Apple’s Self-Service Repair program, which debuted in the United States earlier this year, has now expanded to eight European countries. Customers will be able to conduct many of the most frequent repairs on the iPhone 12 and iPhone 13 ranges, as well as MacBooks equipped with Apple silicon (not Intel models).
In a news release, Apple stated, “The Self-Service Repair Store enables access to more than 200 individual components and equipment, as well as repair manuals.”
Apple’s Self Service repair stores in Belgium, France, Germany, Italy, Poland, Spain, Sweden, and the United Kingdom sell spare parts and tools. Apple stated that they are the same as those offered to authorized repair providers at the same costs.
If you don’t want to buy a tool for a one-time repair, you can rent one for a week for £54.90. Customers can return replaced parts for refurbishment and recycling in exchange for a credit.
A battery module costs £70.78 (€77.04), a display module costs £282.28 (€327.11), and a camera module costs £168.55 (€192.76). Because an iPhone 13 repair requires a number of tools, including a battery press, display press, adhesive cutter, various torque drivers, and a magnetizer (among others), renting looks like a smart option.
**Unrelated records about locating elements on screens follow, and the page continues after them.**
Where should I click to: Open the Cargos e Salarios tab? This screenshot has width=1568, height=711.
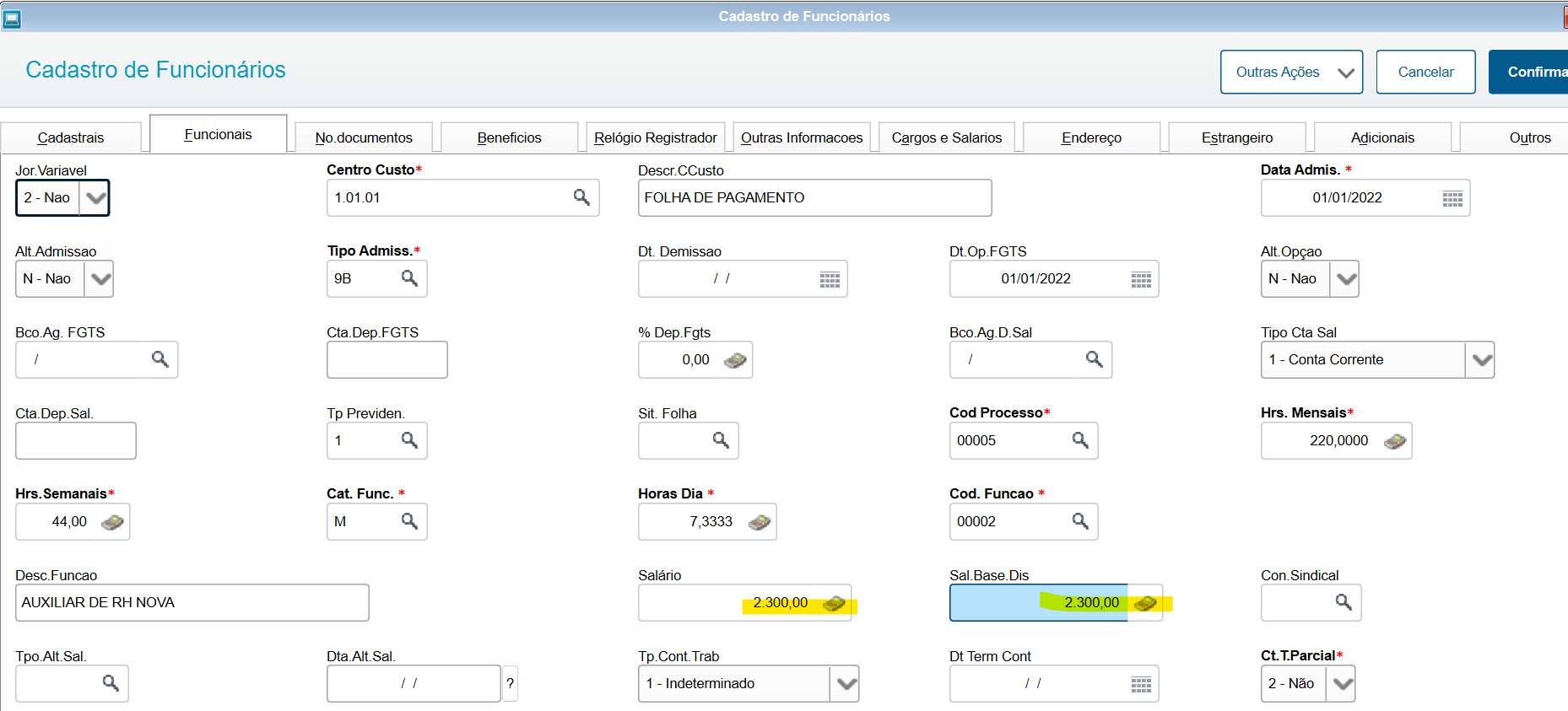(x=947, y=137)
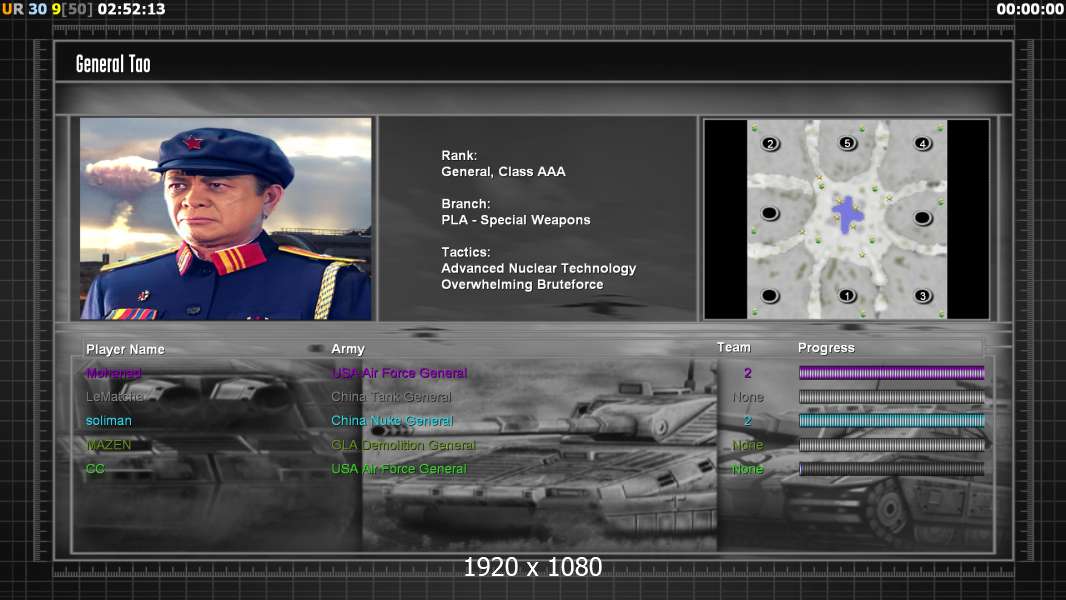Click start position 1 on the minimap

[x=846, y=296]
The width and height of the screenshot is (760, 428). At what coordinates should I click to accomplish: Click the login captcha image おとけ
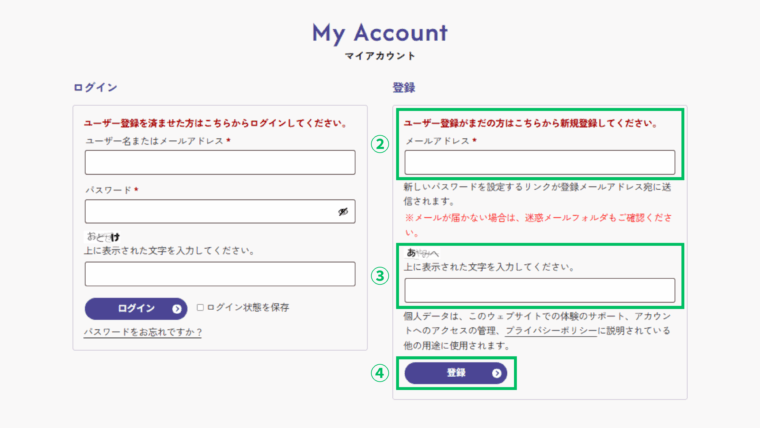click(x=104, y=236)
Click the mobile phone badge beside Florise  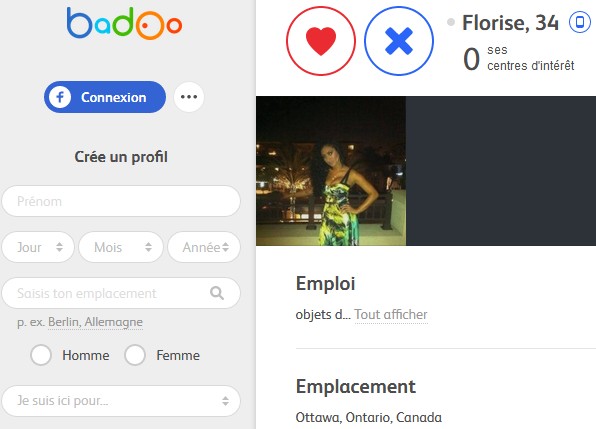click(x=580, y=22)
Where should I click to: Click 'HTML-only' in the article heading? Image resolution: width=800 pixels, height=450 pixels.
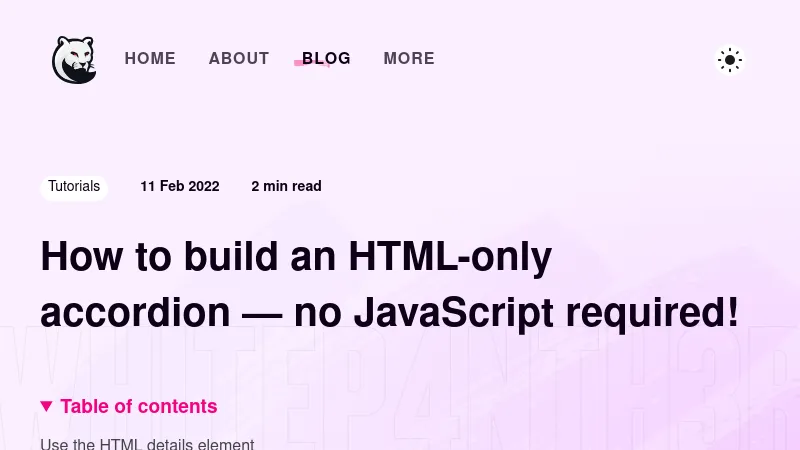point(450,258)
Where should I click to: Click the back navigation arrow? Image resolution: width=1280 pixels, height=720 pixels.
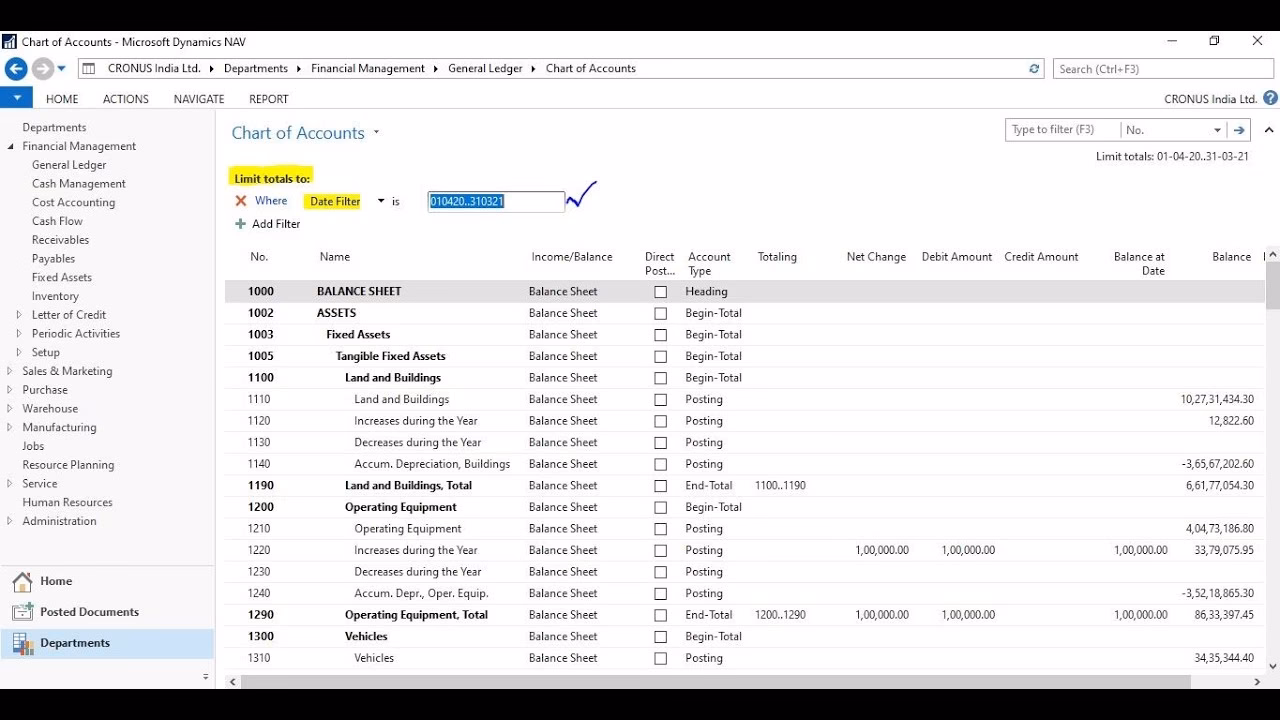tap(16, 67)
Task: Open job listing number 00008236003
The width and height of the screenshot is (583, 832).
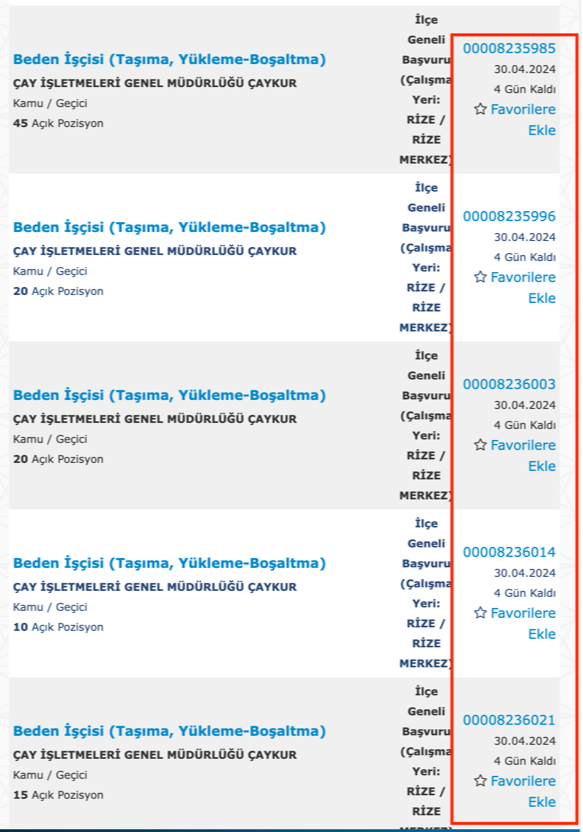Action: 509,384
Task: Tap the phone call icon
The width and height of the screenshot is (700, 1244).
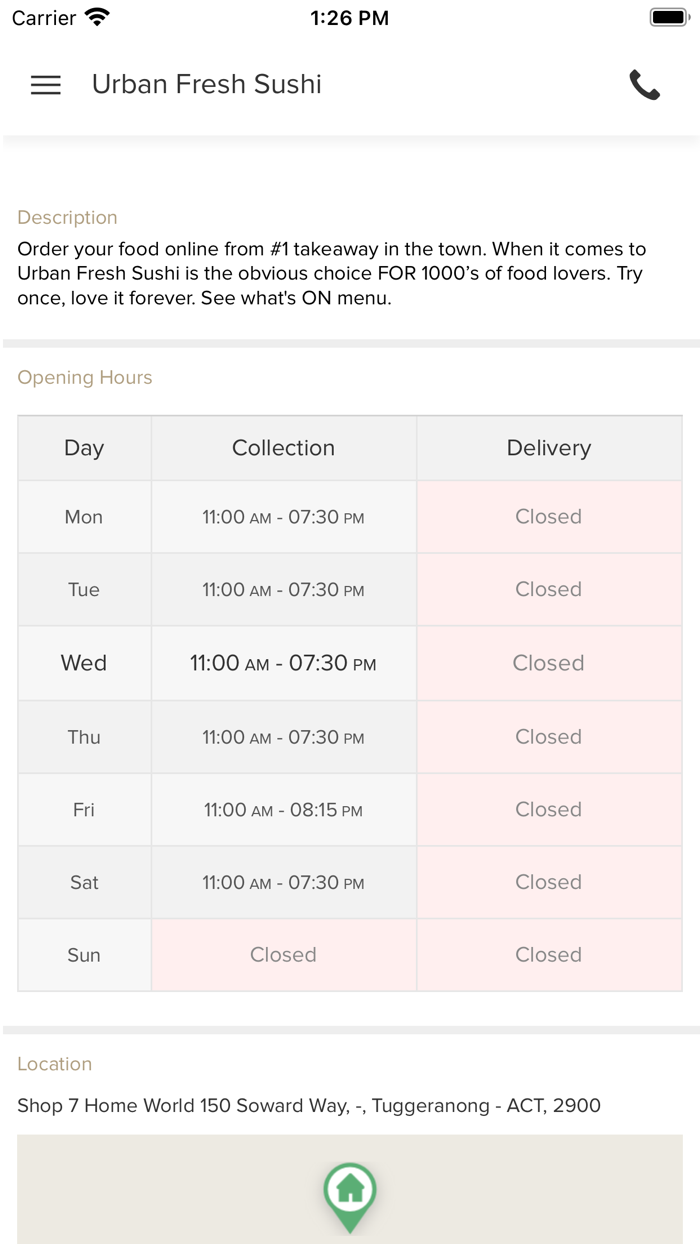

It also goes without saying that you should be comfortable with reasonably complex repair jobs.
It’s a wonderful choice for people who live far away from an approved Apple repair facility. Simultaneously, compare the cost of the parts, tool rental, and your own labor to the cost of a professional repair from Apple or a third party.
“We think that the best technology for our customers and the planet is long-lasting technology, which is why we design our products to be robust and require little maintenance or repair,” said Apple COO Jeff Williams. “However, when a repair is required, we want customers to have a variety of options for safe, dependable, and secure repair.”
That’s fine, but Apple was practically forced into this position by right-to-repair laws in both the US and Europe. The EU also wants you to be able to fix items that are more than two generations old. It recently proposed new rules requiring 15 components (batteries, displays, chargers, etc.) to be available for at least five years after a phone is published in the EU, or, in Apple’s case, back to the iPhone X.
The EU recently passed legislation requiring USB-C charging for mobile devices by the end of 2024, which means Apple will have to remove the Lightning connector from iPhones by then. The rule is an attempt to reduce e-waste in the form of cables, as even owning two Apple products (an iPad Pro and an iPhone) necessitates the use of two separate cords.